■ **Problem to work on**
Reproduce the listing that follows with no differences at all.

■ **Source material**
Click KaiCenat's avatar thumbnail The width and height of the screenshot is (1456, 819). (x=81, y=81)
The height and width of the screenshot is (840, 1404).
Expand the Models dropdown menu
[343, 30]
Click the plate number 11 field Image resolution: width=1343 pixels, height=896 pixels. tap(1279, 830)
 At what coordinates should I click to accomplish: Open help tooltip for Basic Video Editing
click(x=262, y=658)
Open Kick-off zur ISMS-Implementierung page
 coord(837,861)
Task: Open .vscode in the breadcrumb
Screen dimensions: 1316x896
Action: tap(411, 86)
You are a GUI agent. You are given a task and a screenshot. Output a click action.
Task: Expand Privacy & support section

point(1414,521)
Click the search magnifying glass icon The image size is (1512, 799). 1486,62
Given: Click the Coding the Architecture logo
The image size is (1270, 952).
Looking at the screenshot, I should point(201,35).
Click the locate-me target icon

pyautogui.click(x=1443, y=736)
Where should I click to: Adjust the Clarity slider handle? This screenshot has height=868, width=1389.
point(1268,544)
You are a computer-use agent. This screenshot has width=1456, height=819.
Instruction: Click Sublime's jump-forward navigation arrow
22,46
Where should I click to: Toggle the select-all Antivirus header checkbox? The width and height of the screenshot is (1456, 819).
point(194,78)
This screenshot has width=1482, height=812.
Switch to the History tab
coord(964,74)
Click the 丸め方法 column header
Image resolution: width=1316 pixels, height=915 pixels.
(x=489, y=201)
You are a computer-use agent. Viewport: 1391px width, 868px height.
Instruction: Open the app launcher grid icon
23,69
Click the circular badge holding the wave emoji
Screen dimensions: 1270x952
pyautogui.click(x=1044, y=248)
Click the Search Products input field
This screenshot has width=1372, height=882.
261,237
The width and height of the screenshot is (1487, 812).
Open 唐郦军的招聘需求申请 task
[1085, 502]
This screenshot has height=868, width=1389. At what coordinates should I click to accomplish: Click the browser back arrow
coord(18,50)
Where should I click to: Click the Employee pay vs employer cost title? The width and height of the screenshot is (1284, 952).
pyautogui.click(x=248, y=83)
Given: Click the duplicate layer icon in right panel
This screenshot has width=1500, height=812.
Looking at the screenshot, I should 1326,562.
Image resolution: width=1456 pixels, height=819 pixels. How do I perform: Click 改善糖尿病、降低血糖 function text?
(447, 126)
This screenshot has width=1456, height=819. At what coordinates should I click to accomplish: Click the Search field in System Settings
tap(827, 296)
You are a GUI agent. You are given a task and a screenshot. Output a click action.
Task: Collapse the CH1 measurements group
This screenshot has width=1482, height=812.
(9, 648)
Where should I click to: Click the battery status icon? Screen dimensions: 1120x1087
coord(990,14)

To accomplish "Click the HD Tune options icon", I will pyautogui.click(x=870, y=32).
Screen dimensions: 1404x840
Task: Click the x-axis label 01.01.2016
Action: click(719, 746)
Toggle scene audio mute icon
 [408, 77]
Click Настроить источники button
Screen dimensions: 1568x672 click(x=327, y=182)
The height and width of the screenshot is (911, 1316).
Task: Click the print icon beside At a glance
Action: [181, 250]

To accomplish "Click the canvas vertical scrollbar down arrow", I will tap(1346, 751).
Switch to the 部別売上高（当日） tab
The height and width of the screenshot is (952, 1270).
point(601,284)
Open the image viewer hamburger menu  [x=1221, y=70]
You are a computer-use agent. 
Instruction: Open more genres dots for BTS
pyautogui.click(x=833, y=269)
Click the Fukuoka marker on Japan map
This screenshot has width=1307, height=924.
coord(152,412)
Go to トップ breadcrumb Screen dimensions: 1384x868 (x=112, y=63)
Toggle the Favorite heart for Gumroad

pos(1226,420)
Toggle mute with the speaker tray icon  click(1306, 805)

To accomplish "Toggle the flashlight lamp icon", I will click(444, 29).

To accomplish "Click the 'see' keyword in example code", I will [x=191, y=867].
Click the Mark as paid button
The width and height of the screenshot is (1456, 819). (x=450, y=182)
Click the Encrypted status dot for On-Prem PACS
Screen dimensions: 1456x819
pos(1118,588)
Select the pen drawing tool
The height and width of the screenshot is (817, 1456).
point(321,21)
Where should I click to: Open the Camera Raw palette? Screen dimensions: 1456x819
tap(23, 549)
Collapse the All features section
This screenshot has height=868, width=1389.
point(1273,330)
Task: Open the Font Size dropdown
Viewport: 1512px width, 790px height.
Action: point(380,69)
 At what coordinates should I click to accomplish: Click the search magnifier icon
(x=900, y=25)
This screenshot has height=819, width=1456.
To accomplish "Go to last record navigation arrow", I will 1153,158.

■ **Output below**
Click KaiCenat's avatar thumbnail The width and height of the screenshot is (1456, 819). (x=81, y=81)
The height and width of the screenshot is (840, 1404).
Expand the Models dropdown menu
[343, 30]
Click the plate number 11 field Image resolution: width=1343 pixels, height=896 pixels. tap(1279, 830)
 At what coordinates should I click to accomplish: Open help tooltip for Basic Video Editing
click(x=262, y=658)
Open Kick-off zur ISMS-Implementierung page
 coord(837,861)
Task: Open .vscode in the breadcrumb
Screen dimensions: 1316x896
Action: tap(411, 86)
You are a GUI agent. You are given a task and a screenshot. Output a click action.
Task: Expand Privacy & support section

point(1414,521)
Click the search magnifying glass icon The image size is (1512, 799). 1486,62
Given: Click the Coding the Architecture logo
The image size is (1270, 952).
Looking at the screenshot, I should point(201,35).
Click the locate-me target icon

pyautogui.click(x=1443, y=736)
Where should I click to: Adjust the Clarity slider handle? This screenshot has height=868, width=1389.
point(1268,544)
You are a computer-use agent. This screenshot has width=1456, height=819.
Instruction: Click Sublime's jump-forward navigation arrow
22,46
Where should I click to: Toggle the select-all Antivirus header checkbox? The width and height of the screenshot is (1456, 819).
point(194,78)
This screenshot has width=1482, height=812.
Switch to the History tab
coord(964,74)
Click the 丸め方法 column header
Image resolution: width=1316 pixels, height=915 pixels.
(x=489, y=201)
You are a computer-use agent. Viewport: 1391px width, 868px height.
Instruction: Open the app launcher grid icon
23,69
Click the circular badge holding the wave emoji
Screen dimensions: 1270x952
pyautogui.click(x=1044, y=248)
Click the Search Products input field
This screenshot has width=1372, height=882.
261,237
The width and height of the screenshot is (1487, 812).
Open 唐郦军的招聘需求申请 task
[1085, 502]
This screenshot has height=868, width=1389. At what coordinates should I click to accomplish: Click the browser back arrow
coord(18,50)
Where should I click to: Click the Employee pay vs employer cost title? The width and height of the screenshot is (1284, 952).
pyautogui.click(x=248, y=83)
Given: Click the duplicate layer icon in right panel
This screenshot has width=1500, height=812.
Looking at the screenshot, I should 1326,562.
Image resolution: width=1456 pixels, height=819 pixels. How do I perform: Click 改善糖尿病、降低血糖 function text?
(447, 126)
This screenshot has width=1456, height=819. At what coordinates should I click to accomplish: Click the Search field in System Settings
tap(827, 296)
You are a GUI agent. You are given a task and a screenshot. Output a click action.
Task: Collapse the CH1 measurements group
This screenshot has width=1482, height=812.
(9, 648)
Where should I click to: Click the battery status icon? Screen dimensions: 1120x1087
coord(990,14)

To accomplish "Click the HD Tune options icon", I will pyautogui.click(x=870, y=32).
Screen dimensions: 1404x840
Task: Click the x-axis label 01.01.2016
Action: click(719, 746)
Toggle scene audio mute icon
 [408, 77]
Click Настроить источники button
Screen dimensions: 1568x672 click(x=327, y=182)
The height and width of the screenshot is (911, 1316).
Task: Click the print icon beside At a glance
Action: [181, 250]

To accomplish "Click the canvas vertical scrollbar down arrow", I will tap(1346, 751).
Switch to the 部別売上高（当日） tab
The height and width of the screenshot is (952, 1270).
point(601,284)
Open the image viewer hamburger menu  [x=1221, y=70]
You are a computer-use agent. 
Instruction: Open more genres dots for BTS
pyautogui.click(x=833, y=269)
Click the Fukuoka marker on Japan map
This screenshot has width=1307, height=924.
coord(152,412)
Go to トップ breadcrumb Screen dimensions: 1384x868 (x=112, y=63)
Toggle the Favorite heart for Gumroad

pos(1226,420)
Toggle mute with the speaker tray icon  click(1306, 805)

To accomplish "Toggle the flashlight lamp icon", I will click(444, 29).

To accomplish "Click the 'see' keyword in example code", I will [x=191, y=867].
Click the Mark as paid button
The width and height of the screenshot is (1456, 819). (x=450, y=182)
Click the Encrypted status dot for On-Prem PACS
Screen dimensions: 1456x819
pos(1118,588)
Select the pen drawing tool
The height and width of the screenshot is (817, 1456).
point(321,21)
Where should I click to: Open the Camera Raw palette? Screen dimensions: 1456x819
tap(23, 549)
Collapse the All features section
This screenshot has height=868, width=1389.
point(1273,330)
Task: Open the Font Size dropdown
Viewport: 1512px width, 790px height.
Action: point(380,69)
 At what coordinates should I click to accomplish: Click the search magnifier icon
(x=900, y=25)
This screenshot has height=819, width=1456.
To accomplish "Go to last record navigation arrow", I will 1153,158.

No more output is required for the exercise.